We present a novel method for the determination of Th and U isotopic ratios by laser ablation inductively coupled plasma mass spectrometry (LA-ICP-MS) applicable to samples with U concentrations as low as 0.4 µg g⁻¹. While previous in situ U-series determinations have used multi-collector (MC) ICP-MS, we use a single-collector sector-field ICP-MS connected to a 213 nm Nd:YAG laser.

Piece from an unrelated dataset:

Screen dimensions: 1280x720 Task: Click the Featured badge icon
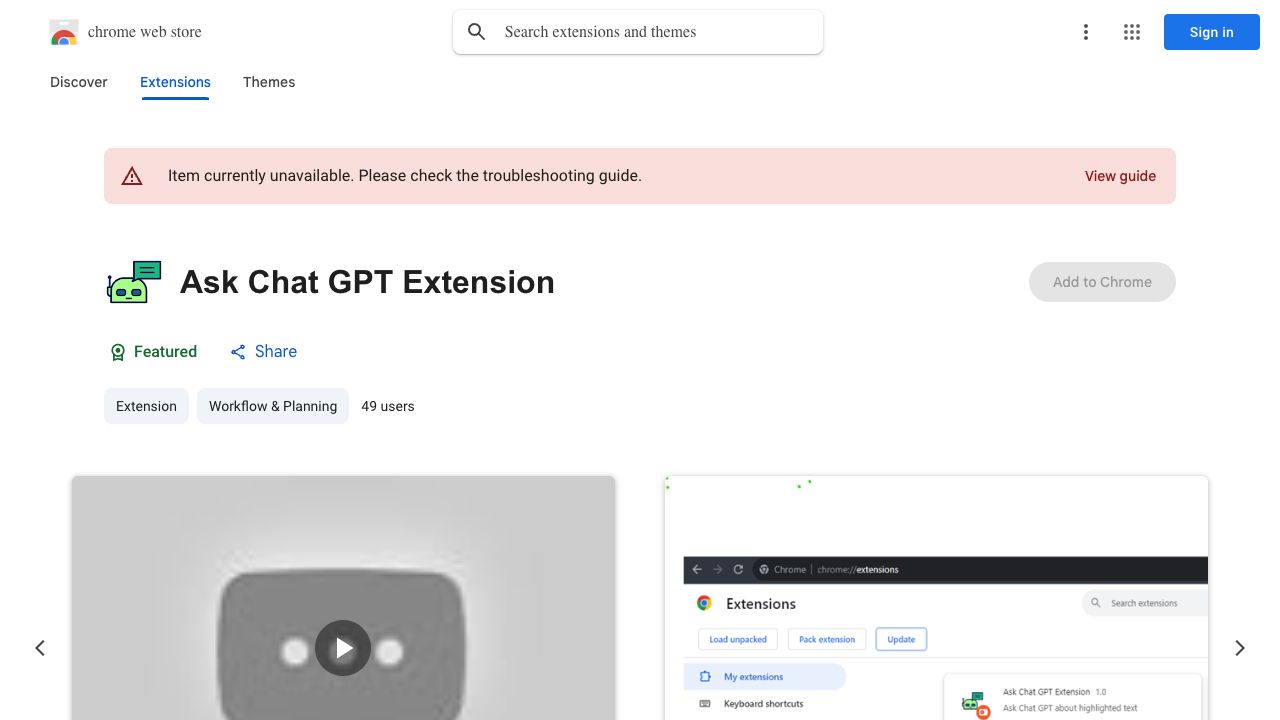coord(118,352)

Precision and accuracy were determined for different matrices: NIST SRM 612, MPI-DING (T1-G, and ATHO-G) and USGS (BHVO-2G, NKT-1G, and BCR-2G) reference glasses, 91500 zircon, and a travertine. We used a laser beam with a diameter of 110 µm and tracks up to 1800 µm long in order to obtain adequate precision on samples with the lowest abundances of ²³⁰Th and ²³⁴U. We applied corrections for background, tailing of the ²³²Th, ²³⁵U and ²³⁸U beams on ²³⁰Th and ²³⁴U, instrumental mass discrimination, and elemental sensitivity. Mass discrimination and relative elemental sensitivities for Th and U are similar for igneous rock glasses, zircon, and calcium carbonate under the experimental conditions used; synthetic, transparent NIST SRM 612, however, yields different values. Therefore, we used BCR-2G (Th/U = 3.507 ± 0.018 (1 SE)) for calibration of relative elemental sensitivities. The internal precision of three line scans obtained for ²³⁰Th/²³⁸U, ²³⁴U/²³⁸U, and ²³⁰Th/²³²Th ratios varies between 0.1 and 2.8% (relative standard error, 1 RSE), limited by counting statistics on the minor isotopes. For repeated measurements of BCR-2G and the travertine, we obtained activity ratios (±2SD) of (²³⁰Th/²³⁸U) = 1.000 ± 0.006 and (²³⁴U/²³⁸U) = 0.994 ± 0.014, and (²³⁰Th/²³⁸U) = 1.493 ± 0.032 and (²³⁴U/²³⁸U) = 1.369 ± 0.011, respectively, concordant within 2% of TIMS values. This consistency indicates that LA-ICP-SF-MS is a suitable method for U-series analyses. Regarding future studies, it also provides the advantage of combining U–Th isotope ratio determinations with additional multi-element and isotope analyses, respectively, during a single line scan.